======== Supplied material ========
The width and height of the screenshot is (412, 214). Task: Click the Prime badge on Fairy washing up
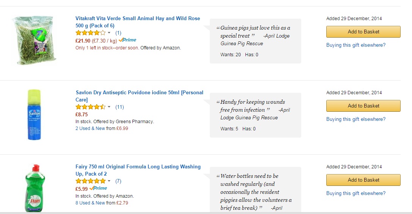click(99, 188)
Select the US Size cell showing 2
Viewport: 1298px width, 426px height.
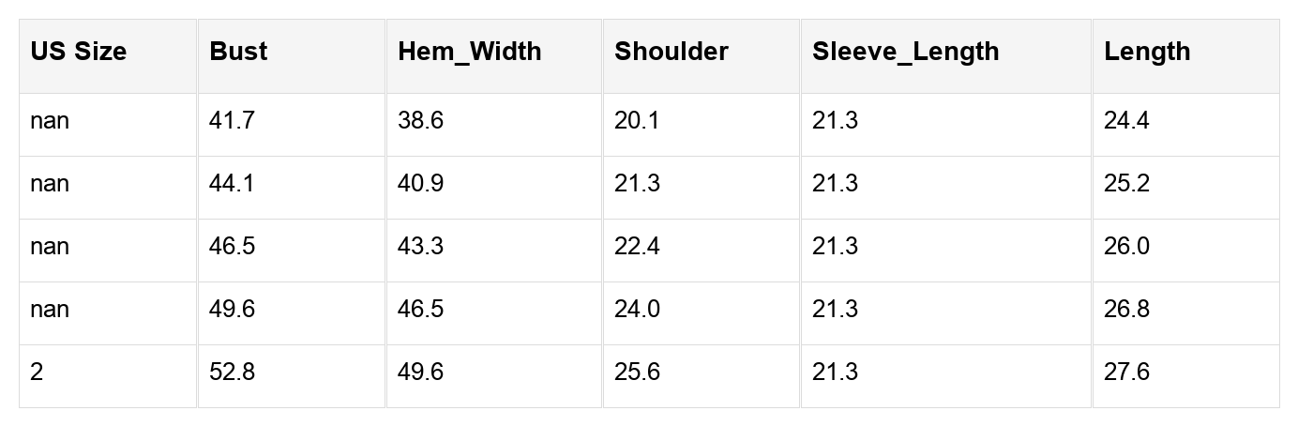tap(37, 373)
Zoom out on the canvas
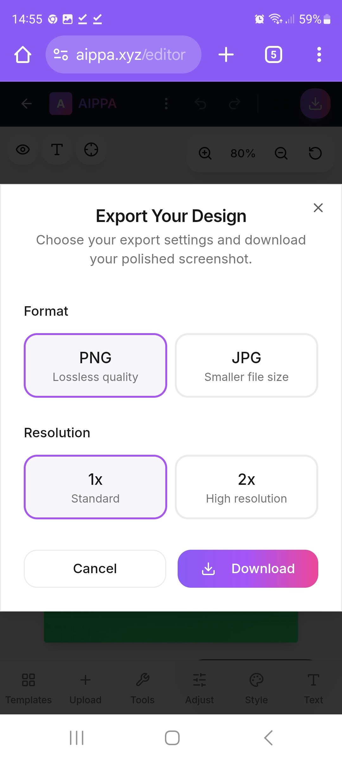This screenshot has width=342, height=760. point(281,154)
========
======== Supplied material ========
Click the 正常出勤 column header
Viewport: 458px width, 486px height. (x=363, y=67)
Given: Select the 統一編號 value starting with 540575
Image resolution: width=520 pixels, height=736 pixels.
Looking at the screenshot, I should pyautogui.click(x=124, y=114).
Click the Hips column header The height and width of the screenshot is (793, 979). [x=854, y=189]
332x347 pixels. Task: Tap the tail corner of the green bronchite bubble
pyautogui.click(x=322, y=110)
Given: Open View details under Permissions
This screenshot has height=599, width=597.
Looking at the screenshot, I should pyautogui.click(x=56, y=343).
========
======== Supplied material ========
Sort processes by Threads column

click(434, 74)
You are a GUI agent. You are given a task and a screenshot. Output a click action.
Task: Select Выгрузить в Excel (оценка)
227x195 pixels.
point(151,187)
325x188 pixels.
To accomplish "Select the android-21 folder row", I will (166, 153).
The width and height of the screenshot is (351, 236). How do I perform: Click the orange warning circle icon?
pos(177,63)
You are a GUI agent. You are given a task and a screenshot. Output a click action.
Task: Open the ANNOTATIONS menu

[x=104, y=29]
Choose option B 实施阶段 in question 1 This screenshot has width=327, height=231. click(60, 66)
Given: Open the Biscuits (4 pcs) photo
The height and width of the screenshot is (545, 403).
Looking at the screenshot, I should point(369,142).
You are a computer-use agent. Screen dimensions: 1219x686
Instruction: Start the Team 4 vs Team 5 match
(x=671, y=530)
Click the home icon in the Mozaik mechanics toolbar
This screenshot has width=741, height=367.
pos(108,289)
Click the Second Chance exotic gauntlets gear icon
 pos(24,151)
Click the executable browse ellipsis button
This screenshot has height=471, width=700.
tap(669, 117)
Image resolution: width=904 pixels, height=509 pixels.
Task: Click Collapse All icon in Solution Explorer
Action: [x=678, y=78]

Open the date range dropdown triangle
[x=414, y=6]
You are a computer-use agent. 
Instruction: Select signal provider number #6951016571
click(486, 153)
========
## About this exercise
Among the lines above, list those that contain the word "computer".

## Answer section
You are a computer-use agent. Screen dimensions: 1219x686
You are a computer-use agent. 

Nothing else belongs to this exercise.